Joel Rozen, an anthropologist who has spent the past three years researching Tunisia’s entrepreneurial culture for his doctorate at Princeton, says that even with the Ben Alis and Trabelsis out of the picture, there is an ongoing climate of fear within the business community.
“This cronyism and this corruption really does impact on young entrepreneurs,” he said. “It’s not just a question of teaching people of how to start a business, it’s also about teaching them to not be afraid.”
Post-revolution, many Tunisians have been hesitant to invest in new project. Partly, this is because of serious economic and political instability, but Rozen says their reluctance is also rooted in the country’s recent history.
“Throughout Tunisian society, there’s [the] idea that as soon as you were successful in business, the Ben Ali family would swoop in,” he said.
“People who were working with the Ben Ali clan are still in business,” he said. They’re not working with the Ben Ali family now, but the ways in which they’re working in the market economy may still be corrupt.”
The financial ministry needs as much reforming as the judiciary and the security services, Rozen said.

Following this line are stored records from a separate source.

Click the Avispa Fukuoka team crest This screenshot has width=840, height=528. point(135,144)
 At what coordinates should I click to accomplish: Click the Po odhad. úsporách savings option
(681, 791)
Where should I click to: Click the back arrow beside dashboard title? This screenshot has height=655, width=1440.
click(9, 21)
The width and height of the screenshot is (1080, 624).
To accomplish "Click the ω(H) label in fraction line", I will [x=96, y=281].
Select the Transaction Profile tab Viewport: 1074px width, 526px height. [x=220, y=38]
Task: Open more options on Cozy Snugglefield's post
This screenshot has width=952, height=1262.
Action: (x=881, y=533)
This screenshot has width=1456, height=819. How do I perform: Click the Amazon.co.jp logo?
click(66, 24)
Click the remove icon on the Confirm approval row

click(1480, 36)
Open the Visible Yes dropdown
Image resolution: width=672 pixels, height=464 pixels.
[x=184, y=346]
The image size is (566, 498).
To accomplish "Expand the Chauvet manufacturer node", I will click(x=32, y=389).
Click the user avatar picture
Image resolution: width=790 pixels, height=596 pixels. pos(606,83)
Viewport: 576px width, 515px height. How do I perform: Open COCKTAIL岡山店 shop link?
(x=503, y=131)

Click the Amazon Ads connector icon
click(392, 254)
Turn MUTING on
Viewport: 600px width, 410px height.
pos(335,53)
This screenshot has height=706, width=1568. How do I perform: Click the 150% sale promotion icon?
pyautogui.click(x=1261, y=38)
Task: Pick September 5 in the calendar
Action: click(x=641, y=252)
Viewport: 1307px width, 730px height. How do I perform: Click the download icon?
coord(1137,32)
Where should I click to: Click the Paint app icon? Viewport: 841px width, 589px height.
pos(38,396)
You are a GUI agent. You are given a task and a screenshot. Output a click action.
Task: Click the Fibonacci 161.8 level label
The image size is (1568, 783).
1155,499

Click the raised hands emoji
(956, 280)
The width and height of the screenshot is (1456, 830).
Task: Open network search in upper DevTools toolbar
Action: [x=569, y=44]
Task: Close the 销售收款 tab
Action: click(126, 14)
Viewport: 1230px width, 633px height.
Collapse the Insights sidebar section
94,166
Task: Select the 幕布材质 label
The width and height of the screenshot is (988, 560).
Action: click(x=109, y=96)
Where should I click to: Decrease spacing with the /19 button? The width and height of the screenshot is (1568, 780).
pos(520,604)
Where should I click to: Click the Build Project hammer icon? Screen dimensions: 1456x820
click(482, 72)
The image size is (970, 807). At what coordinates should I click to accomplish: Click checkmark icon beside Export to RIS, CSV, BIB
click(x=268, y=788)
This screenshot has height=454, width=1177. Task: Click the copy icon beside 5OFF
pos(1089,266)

Elyes Fakhfakh, a member of the social-democrat Ettakatol Party who was finance minister from December 2012 until January 2014, promises change is coming but disagrees with the World Bank on the timeframe.
“We all agree that there must be reforms,” he said. “But the transitional period is not the ideal time for economic reform.”
During the transitional period, the government has no legislative authority and any reforms must pass by the constituent assembly, which has been focused on political reforms, especially the new constitution.
Nonetheless, he points to new laws on investment and public-private partnerships, which have been drafted and are likely to be passed in the coming months.
Ouided Bouchamaoui, head of the Tunisia’s union for industry, commerce and handicrafts, also says changing investment law is “not a priority” for Tunisia at this stage of its transition.“It’s a bit early for major [economic] reforms,” says Bouchamaoui, who represents the private sector. She does agree that decentralizing bureaucracy and creating more administrative flexibility is a fundamental issue.
For El Fekih, like many other entrepreneurs, the revolution brought new opportunity. He was finally granted authorization to launch his company in March 2011.
With the same bureaucracy in place, however, he still faces many of the costly frustrations of the past, and change cannot come fast enough. Tunisia remains a tough country for small and medium-size businesses – which could play a crucial role in creating desperately needed new jobs – to start out.
“Part of the problem is with the mindset of the administration,” he said. “The administration has so much power, and sometimes they abuse that power.”
Legislation aside, unraveling the cultural legacy of crony capitalism, as well as the legislation, will be one of Tunisia’s most important challenges.